Abstract

New approaches to hyaline membrane disease have emerged in recent years. These developments are principally attributable to advances in our understanding of the following: (1) the pathophysiology and pathogenesis of HMD in relationship to pulmonary surfactant, (2) fundamental aspects of fetal lung development, including the movement of surfactant phospholipids from fetal pulmonary fluid to the amniotic space, (3) mechanisms for accelerating lung maturation, particularly with maternally administered prenatal glucocorticoids, and (4) ventilatory techniques effective in protecting and conserving alveolar surfactant by the continuous application of end expiratory pressure.

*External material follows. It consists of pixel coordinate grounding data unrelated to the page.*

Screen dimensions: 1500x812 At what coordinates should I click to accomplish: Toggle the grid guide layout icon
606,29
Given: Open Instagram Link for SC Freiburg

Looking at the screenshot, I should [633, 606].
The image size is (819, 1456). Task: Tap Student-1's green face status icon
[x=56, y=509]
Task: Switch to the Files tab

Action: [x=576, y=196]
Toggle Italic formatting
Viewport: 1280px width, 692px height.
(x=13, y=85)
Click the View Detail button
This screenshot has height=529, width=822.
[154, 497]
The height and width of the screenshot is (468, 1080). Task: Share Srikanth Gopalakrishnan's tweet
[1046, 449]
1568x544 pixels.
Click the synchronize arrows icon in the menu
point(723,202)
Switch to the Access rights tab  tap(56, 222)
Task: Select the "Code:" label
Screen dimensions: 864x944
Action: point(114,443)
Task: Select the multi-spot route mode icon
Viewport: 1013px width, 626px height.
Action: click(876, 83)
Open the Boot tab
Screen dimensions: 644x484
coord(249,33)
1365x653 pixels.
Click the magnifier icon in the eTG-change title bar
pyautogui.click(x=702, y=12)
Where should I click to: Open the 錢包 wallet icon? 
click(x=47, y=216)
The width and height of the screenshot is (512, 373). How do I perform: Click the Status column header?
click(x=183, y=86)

Prenatal assessment of the risk for developing hyaline membrane disease is now routinely possible by amniocentesis and analysis of the ratio of lecithin to sphingomyelin in amniotic fluid. Such predictability, coupled with the ability to postpone delviery, allows the perinatologist in some instances to provide the fetus with ample opportunity for lung development in utero. Recent clinical trials around the world with pregnant women in premature labor document a significantly lower incidence of hyaline membrane disease after antenatal glucocorticoid treatment. In neonates with the disease weighing more than 1500 gm, it is now established that reduced mortality rates accrue from the use of end expiratory positive pressure. These clinical advances offer great promise in changing the nature of HMD management from procedures that are largely supportive to approaches that are truly preventative.